— Begin —

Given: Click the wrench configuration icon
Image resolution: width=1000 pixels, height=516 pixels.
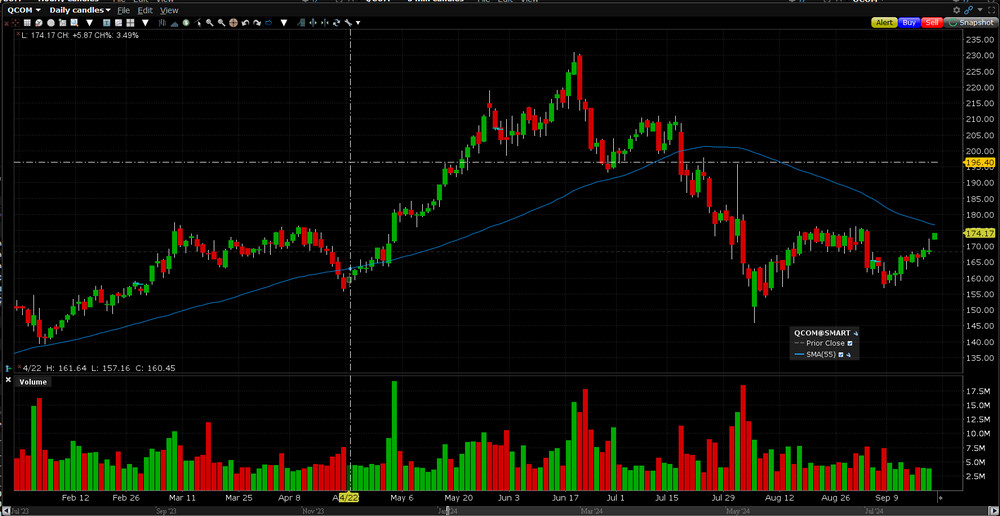Looking at the screenshot, I should click(x=348, y=22).
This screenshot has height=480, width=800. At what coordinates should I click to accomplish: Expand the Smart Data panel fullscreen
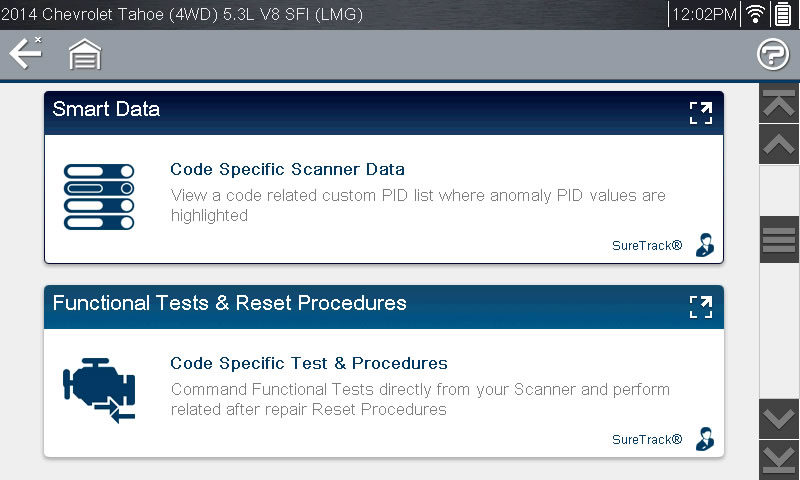point(700,112)
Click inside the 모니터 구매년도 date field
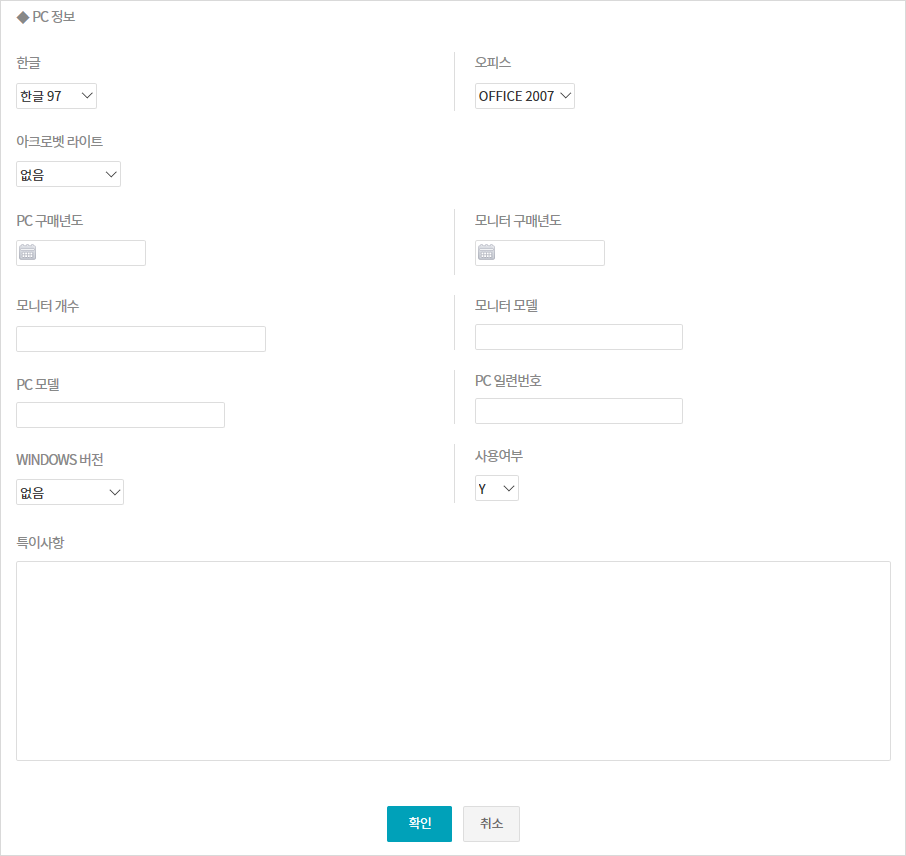906x856 pixels. [551, 253]
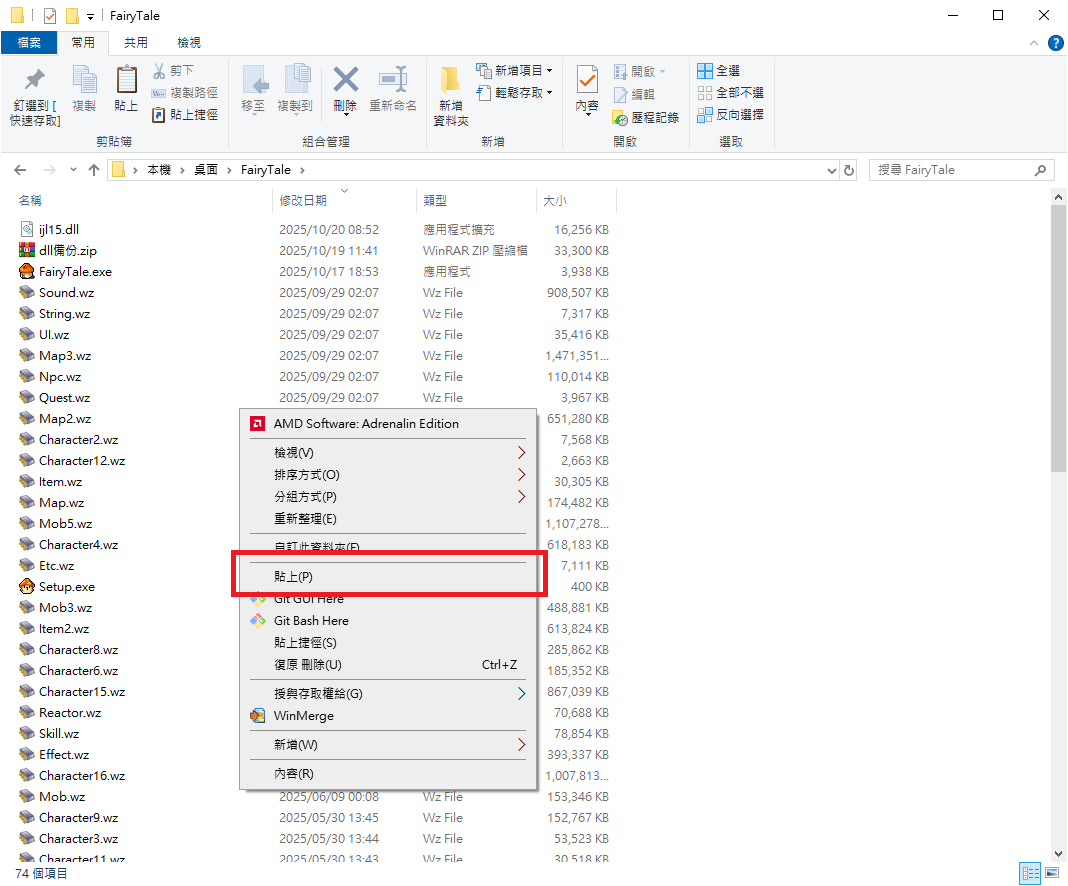Open Properties via the 內容 ribbon icon
The height and width of the screenshot is (886, 1068).
point(587,80)
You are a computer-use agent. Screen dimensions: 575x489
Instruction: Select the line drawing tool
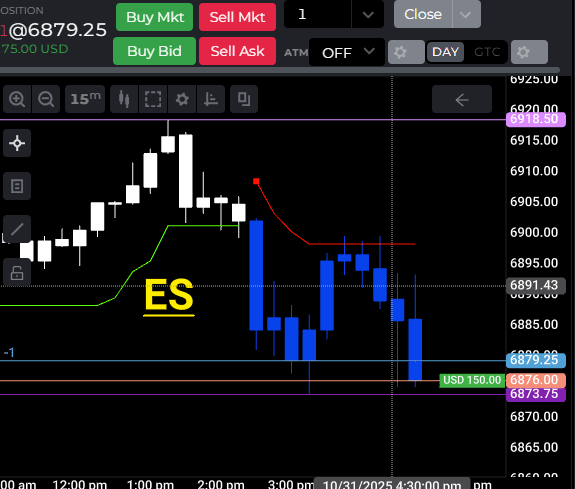pyautogui.click(x=17, y=229)
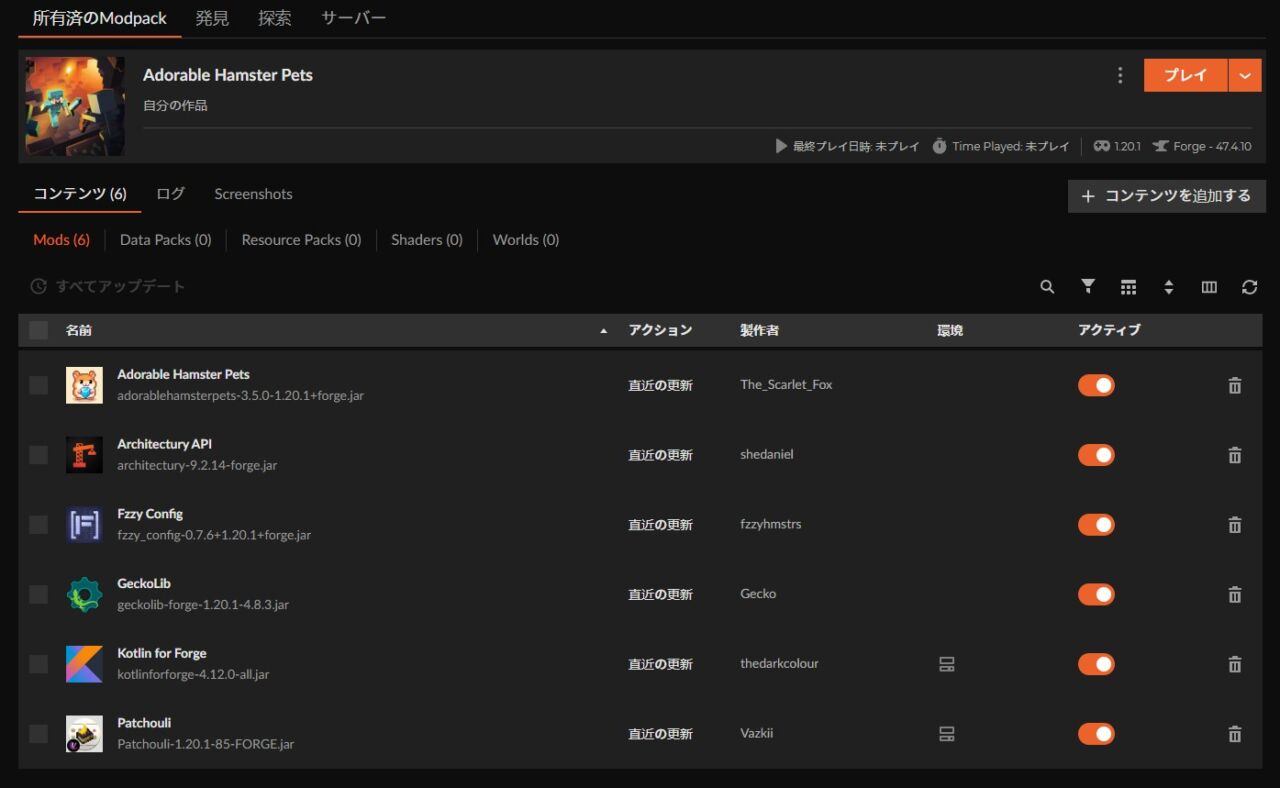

— End —

> [YOUR OBJECTIVE]:
Reproduce the material above word for word, line by line, omitting the pictures.

> [TASK SOLUTION]:
Given: Click the wrench configuration icon
Image resolution: width=1000 pixels, height=516 pixels.
Looking at the screenshot, I should click(x=348, y=22).
This screenshot has height=480, width=800. At what coordinates should I click to accomplish: Expand the Smart Data panel fullscreen
point(700,112)
Click inside the 모니터 구매년도 date field
906x856 pixels. [551, 253]
Open Properties via the 內容 ribbon icon
The height and width of the screenshot is (886, 1068).
point(587,80)
You are a computer-use agent. Screen dimensions: 575x489
Instruction: Select the line drawing tool
pyautogui.click(x=17, y=229)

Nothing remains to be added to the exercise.